“Any Old Iron?”
Source of picture: http://www.investorfsbo.com/refinery.html
By John Richardson
A LONG-TERM shift in refinery economics is posing a major threat to petrochemical margins – along with the delayed supply crisis that’s likely to hit the industry at some point over the next year.
“Refiners, when the global economy was booming and particularly after the Hurricane Katrina gasoline supply shock, were pushing out naphtha to achieve balance across the barrel,” said Paul Hodges, chemicals consultant with the UK-based International eChem.
“But now you have worldwide oversupply in refining with US gasoline demand peaking in 2007.
“You have ethanol as a percentage of total fuel consumption in the States already having doubled from 5% to around 10% and likely to go to 15%.
“The new auto fuel-efficiency regulations, announced last year, require big improvements in vehicle efficiency – another drag on demand.”
And then there is the US economy, which, as we’ve said before on this blog, faces deep-seated long-term problems, including a far-from-complete deleveraging process.
US refineries ran at 78.4% of capacity in the week ended 22 January, steady with the prior week but down from 82.5% a year earlier, according to data from the Energy Information Administration (EIA), which was reported by ICIS news yesterday.
In the US, naphtha supply is unlikely to be the main issue for petrochemical producers as the big natural gas advantage over naphtha has led to a heavy switch to gas cracking.
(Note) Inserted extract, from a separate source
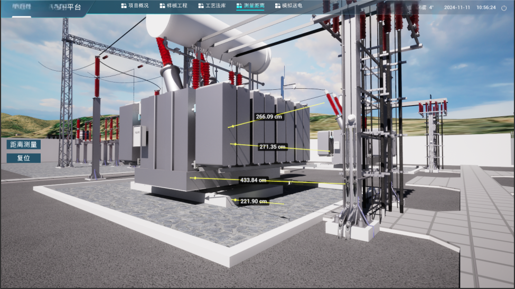This screenshot has height=289, width=515.
Task: Open the 项目概况 tab
Action: 138,6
Instead, it’s the availability of propylene from Fluid Catalytic Crackers (FCC) that’s the big issue
Proof of this pudding came yesterday when US propylene producers nominated increases of up to 14% for February contracts on lack of availability from refineries, according to the same report already linked to above from ICIS news.
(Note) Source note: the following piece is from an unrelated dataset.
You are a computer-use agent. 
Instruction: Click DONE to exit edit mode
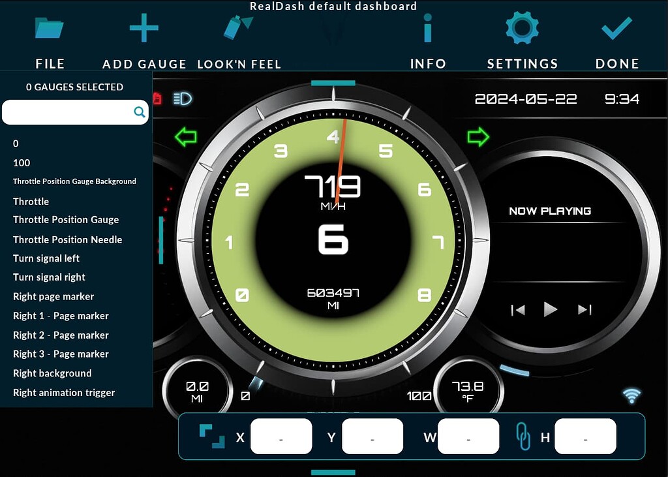(x=616, y=29)
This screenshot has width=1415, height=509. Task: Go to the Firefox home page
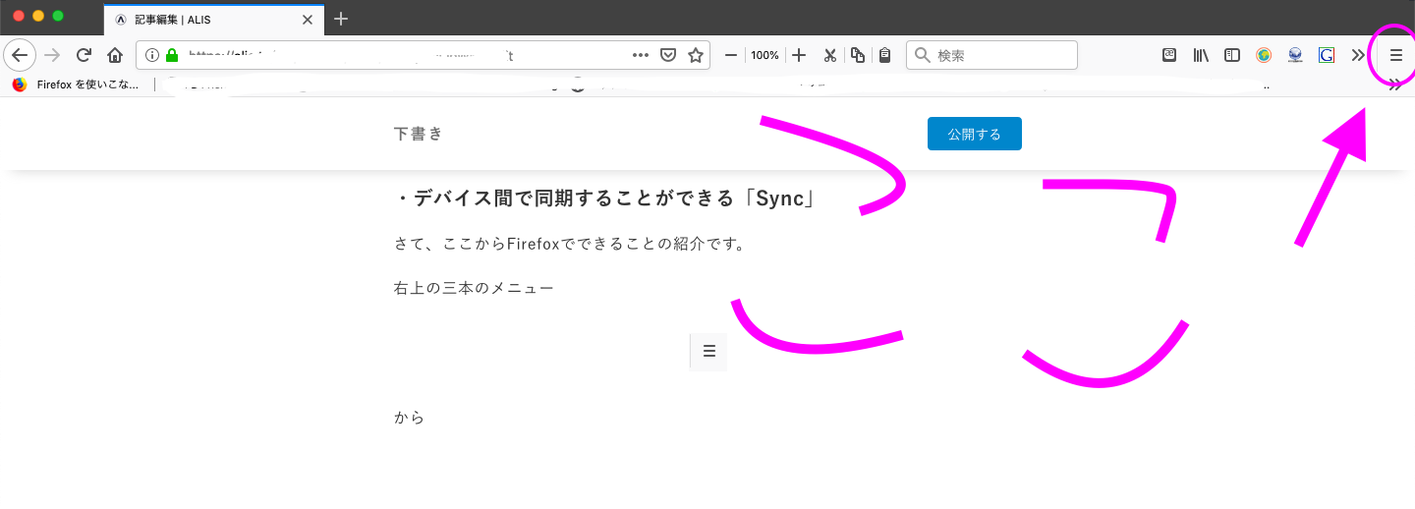pos(115,55)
“In Asia, where gasoline demand growth is stronger, refiners outside China are being squeezed by the Chinese who have added so much capacity that they have swung into a gasoline export position,” continued Hodges – a fellow blogger.
N Ravivenkatesh, Singapore-based consultant with Purvin & Gertz, agrees.
Low refinery operating rates on poor gasoline and middle distillate markets – along with high Asian cracker operating rates – were likely to increase the East of Suez naphtha deficit in March and April, he recently predicted.
“A couple of recent, seemingly incongruous, headlines caught our eye,” wrote the authors of the daily energy and shipping report, The Schork Report, yesterday.
They were referring to the Bloomberg story on January 24 – headlined “Morgan Stanley Expects Oil to Rise to $95 (in 2010) on Demand” and one the next day on the same wire service, which was titled: “Refining Profit Stays Weak on Overcapacity, Ernst & Young says”.
“Ninety-five dollars on ‘strong demand’….huh? Did anyone on Wall Street see Valero’s earnings yesterday,” continued yesterday’s Schork Report.
But as we pointed earlier this week, you have to be aware of why someone might be making bullish growth forecasts.
“Ernst & Young is telling us about overcapacity in the refining sector. We suppose that is why 446mbbl/d of European and North American refining capacity was closed permanently in the fourth quarter (2009) and why another 663m bbl/d was shut down indefinitely and 560m bb/d partially shut down,” the report added.
This amounted to lost oil demand of 1.7m bbl/d by the end of last year, the Schork Report calculates.
But this doesn’t mean it’s ruling out the possibility of $95/bbl by the end of this year.
If the financial speculators continue to spin their “sustained global economy recovery” story successfully while credit remains cheap and plentiful on continued strong worldwide government stimulus and China doesn’t come off the rails, conceivably, yes. Why not?
But this would mean more pressure on refiners margins because even crude around $70/bbl is too expensive given the current economic fundamentals, never mind $95/bbl.
Petrochemicals would be squeezed from both ends of the product chain as refiners cut back even further, thereby reducing feedstock availability – with the firmer crude setting a higher floor for raw material costs.
Producers could also soon face, as we’ve already said, the long-awaited petrochemicals supply surge and damage to economic growth caused by the higher crude.
I am often accused of being overly pessimistic, but I really do believe petrochemical and chemical companies in general need to plan for a very difficult few years. It would be in everyone’s best interests to plan prudently.